After this change, vsce package core produces a 216 KB .vsix with only:
extension/
├── LICENSE.txt
├── changelog.md
├── icon.png
├── package.json
├── readme.md
├── media/vsc-bridge.js
└── out/
├── extension.js
├── auth/AuthProvider.js
├── mcp/tools.js
├── router/GinexysRouter.js
├── sync/SyncClient.js
└── webview/html-rewriter.js
Compiled output, license, readme, package manifest. Nothing else.
Guard
Always run vsce ls before vsce package. The ls subcommand prints every file the package will contain. If you see anything starting with ../, your .vscodeignore has a hole.
cd packages/core
vsce ls | head -30
If the first lines contain ../tafne/ or ../../package.json, you have not yet fixed the symlink traversal. Add more patterns. Re-run vsce ls. Iterate until the output contains only the files you intend to ship.

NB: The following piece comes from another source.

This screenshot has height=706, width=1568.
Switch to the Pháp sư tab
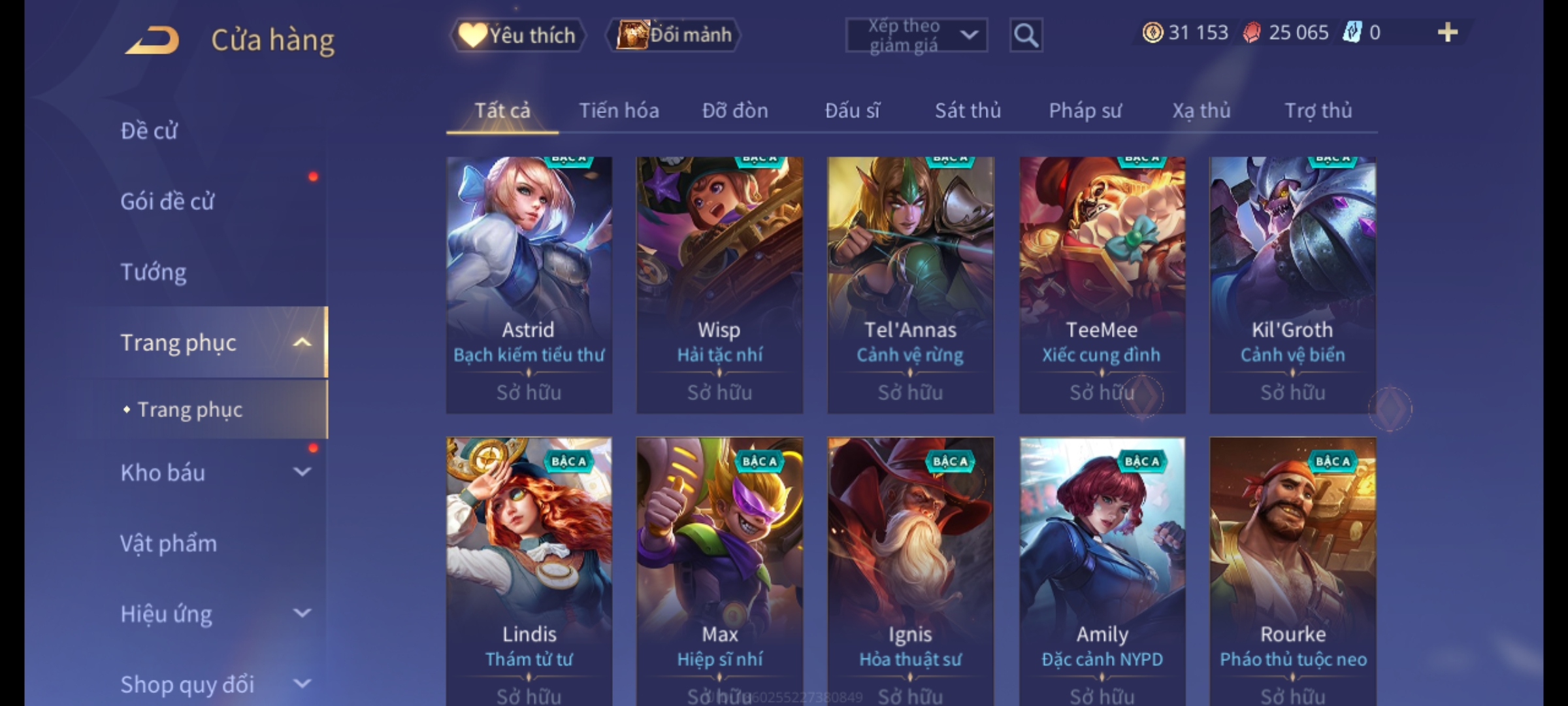coord(1085,110)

The other early-warning sign is package size. A standalone VS Code extension with no bundled assets should be under 1 MB. If your .vsix is 10+ MB without a clear reason (large worker scripts, embedded media), pnpm workspaces are probably leaking in.
Lesson
vsce was designed for single-package extensions with traditional node_modules. pnpm workspaces violate that assumption by representing siblings as symlinks. The ignore patterns that worked for npm and yarn projects do not transfer cleanly.
There is a --no-dependencies flag on vsce package that disables npm/yarn/pnpm dependency detection. It does not help here, because the issue is filesystem traversal of pnpm's symlink graph, not declared dependencies. The symlinks exist as physical paths, and vsce treats them as files.
The fix is purely declarative: tell vsce which paths to never look at, using the package's own relative position as the anchor. Make those exclusions exhaustive (every sibling, every workspace root file). Then verify with vsce ls before you publish.
You will run this once per extension. After that, the .vscodeignore keeps working. The fix is the cost of using a modern package manager with a tool that has not caught up.